Pensiero stupendo: cosa sapete davvero dell’IA? La seconda monografia di MAG
di giuseppe salemme
«Come si fa a rendere comprensibili a tutti, in secondi di informazione, concetti che richiedono anni di studi per essere padroneggiati?». A chiederselo, in un’intervista del 2015, era Edward Snowden, il più noto e bistrattato whistleblower della nostra epoca, che qualche anno prima aveva deciso di diffondere migliaia di documenti top secret che svelavano i formidabili poteri di sorveglianza delle telecomunicazioni esercitati dalle agenzie di sicurezza americane. Snowden aveva sempre detto di averlo fatto per permettere agli elettori statunitensi di esprimere un’opinione informata su pratiche così invasive per la privacy; ma il grande rischio era che il cittadino medio, avulso da concetti quali metadati, botnet e content provider, si trovasse davanti una curva d’apprendimento troppo ripida per capire davvero la portata delle sue rivelazioni.
Una dinamica simile sta già inquinando il dibattito odierno sull’intelligenza artificiale. All’estero parlano già di AI fatigue, “stanchezza da IA”, per riferirsi al senso di sfinimento misto a disillusione causato dal flusso ininterrotto di notizie e discussioni su algoritmi, reti neurali e chatbot. Certo, è raro che qualcosa monopolizzi in così poco tempo il dibattito sul futuro di praticamente ogni campo dello scibile, in tutto il mondo. Ma la complessità tecnica dell’argomento gioca un ruolo decisivo: anche perché è risaputo si tratti di una tecnologia il cui funzionamento non è perfettamente chiaro nemmeno a chi la sviluppa.

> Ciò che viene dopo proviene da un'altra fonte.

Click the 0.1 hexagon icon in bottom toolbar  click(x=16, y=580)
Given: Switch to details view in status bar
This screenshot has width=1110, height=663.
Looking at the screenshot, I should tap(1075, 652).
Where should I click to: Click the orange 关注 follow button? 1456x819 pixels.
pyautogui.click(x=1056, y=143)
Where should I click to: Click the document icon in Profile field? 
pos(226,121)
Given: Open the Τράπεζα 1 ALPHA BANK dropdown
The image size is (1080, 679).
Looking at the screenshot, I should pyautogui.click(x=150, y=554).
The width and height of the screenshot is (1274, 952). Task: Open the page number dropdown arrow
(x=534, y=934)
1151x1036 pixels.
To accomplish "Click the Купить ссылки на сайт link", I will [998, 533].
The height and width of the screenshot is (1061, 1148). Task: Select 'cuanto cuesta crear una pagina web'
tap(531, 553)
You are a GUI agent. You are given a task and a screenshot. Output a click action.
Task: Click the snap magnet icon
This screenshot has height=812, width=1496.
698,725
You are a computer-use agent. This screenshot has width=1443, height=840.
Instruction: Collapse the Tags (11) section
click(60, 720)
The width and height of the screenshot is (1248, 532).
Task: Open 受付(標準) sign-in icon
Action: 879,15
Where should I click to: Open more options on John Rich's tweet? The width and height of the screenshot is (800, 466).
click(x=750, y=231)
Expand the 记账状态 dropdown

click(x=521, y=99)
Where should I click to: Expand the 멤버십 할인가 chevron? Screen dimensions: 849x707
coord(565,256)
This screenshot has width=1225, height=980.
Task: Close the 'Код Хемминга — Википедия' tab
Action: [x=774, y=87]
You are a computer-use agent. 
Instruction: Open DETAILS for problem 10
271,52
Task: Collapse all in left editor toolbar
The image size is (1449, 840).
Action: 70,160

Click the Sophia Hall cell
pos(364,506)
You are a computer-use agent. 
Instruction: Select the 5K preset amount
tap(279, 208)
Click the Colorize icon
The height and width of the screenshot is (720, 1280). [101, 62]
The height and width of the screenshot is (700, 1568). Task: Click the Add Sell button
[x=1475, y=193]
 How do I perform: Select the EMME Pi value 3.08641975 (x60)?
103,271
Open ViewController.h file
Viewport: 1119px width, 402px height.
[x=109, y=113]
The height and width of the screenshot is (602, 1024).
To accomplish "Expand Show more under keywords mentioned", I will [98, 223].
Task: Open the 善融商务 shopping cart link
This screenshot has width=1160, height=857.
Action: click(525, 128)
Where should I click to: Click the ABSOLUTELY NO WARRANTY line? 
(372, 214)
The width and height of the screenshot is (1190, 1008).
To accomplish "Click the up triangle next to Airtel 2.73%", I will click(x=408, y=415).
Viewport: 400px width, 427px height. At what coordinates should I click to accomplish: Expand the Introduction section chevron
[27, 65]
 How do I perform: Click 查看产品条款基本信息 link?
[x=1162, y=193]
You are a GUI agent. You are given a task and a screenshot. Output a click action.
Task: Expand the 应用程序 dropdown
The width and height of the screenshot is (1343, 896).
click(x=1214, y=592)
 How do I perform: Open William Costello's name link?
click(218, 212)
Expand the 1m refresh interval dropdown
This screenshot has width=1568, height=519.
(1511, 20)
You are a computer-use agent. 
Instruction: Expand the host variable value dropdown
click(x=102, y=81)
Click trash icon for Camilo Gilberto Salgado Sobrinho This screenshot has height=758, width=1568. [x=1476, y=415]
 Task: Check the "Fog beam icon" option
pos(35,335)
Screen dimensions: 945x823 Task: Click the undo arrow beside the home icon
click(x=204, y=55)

In questi casi il pericolo è che si finisca a parlare non tanto del fenomeno in sé, quanto del suo fantasma. In molti discorsi l’IA sembra diventare un’entità generica, impalpabile, incoerente: ci riferiamo ad essa rielaborando concetti presenti da molto prima dell’arrivo di ChatGpt e compagnia. Dopotutto sono anni che sentiamo parlare indiscriminatamente di IA in riferimento ai fenomeni più disparati.
Non abbiamo dovuto costruire una categoria ad hoc per la nuova tecnologia; abbiamo utilizzato quelle che avevamo già, nonostante calzino tutt’altro che a pennello. Basta guardare alla terminologia: “intelligenza”? A malapena riusciamo a darne una definizione, e ora saremmo in grado di crearla? E poi, perché “intelligenza” al singolare? È un approccio pigro, a voler essere teneri. A voler esserlo meno, è vero e proprio marketing: come giustamente notato da Stefano Epifani su Wired, significa partire dall’assunto che l’IA sia intelligente; non la premessa ideale per chi è interessato a capire di cosa si tratti davvero.
Sia chiaro: questa monografia non è né un manuale di informatica né di semantica. Dentro ci troverete storie, dati, voci, fatti, come in ogni opera giornalistica. L’intento è raccontare e analizzare ciò che sta avvenendo nell’era del boom delle IA, attingendo al meglio del giornalismo e della letteratura internazionali sul tema, per spiegarne il funzionamento e offrire spunti, chiavi di lettura e idee utili a orientarsi meglio in un mondo in piena fase di transizione. Il tutto sforzandoci di non perpetrare equivoci potenzialmente dannosi per la reale comprensione della portata dei cambiamenti cui andiamo incontro.
In una parola: informare. Tutto ciò, per due motivi fondamentali.
Il primo è che il progresso senza consapevolezza non è vero progresso. I vaccini a mRna ci hanno permesso di accelerare l’uscita dall’emergenza pandemica; eppure, a causa di una comunicazione insufficiente, la mancata comprensione del loro funzionamento non ha permesso che fossero riconosciuti subito dal pubblico come l’incredibile traguardo scientifico che erano. L’IA rischia di seguire una sorte simile, se non capiamo davvero come funziona.
Il secondo motivo per cui vale la pena interessarsi a questa nuova tecnologia è che ha bisogno di noi molto più che l’inverso. Per quanto molti provino a farcelo credere (anche tra i diretti responsabili della sua diffusione), all’orizzonte non c’è un mondo in cui avremo subappaltato ogni nostra attività ad algoritmi molto più capaci ed efficienti di noi. Anzi: nei prossimi anni ci saranno sempre più scelte da compiere, diritti da difendere, pericoli da sventare e strutture da ripensare. Non illudiamoci che un programma possa farlo al posto nostro; forse nemmeno i governi o i mercati potranno. Serviranno consapevolezza e buonsenso, oltre a capacità di immaginare, adattare e mettere in pratica. Insomma, la solita vecchia roba da esseri umani.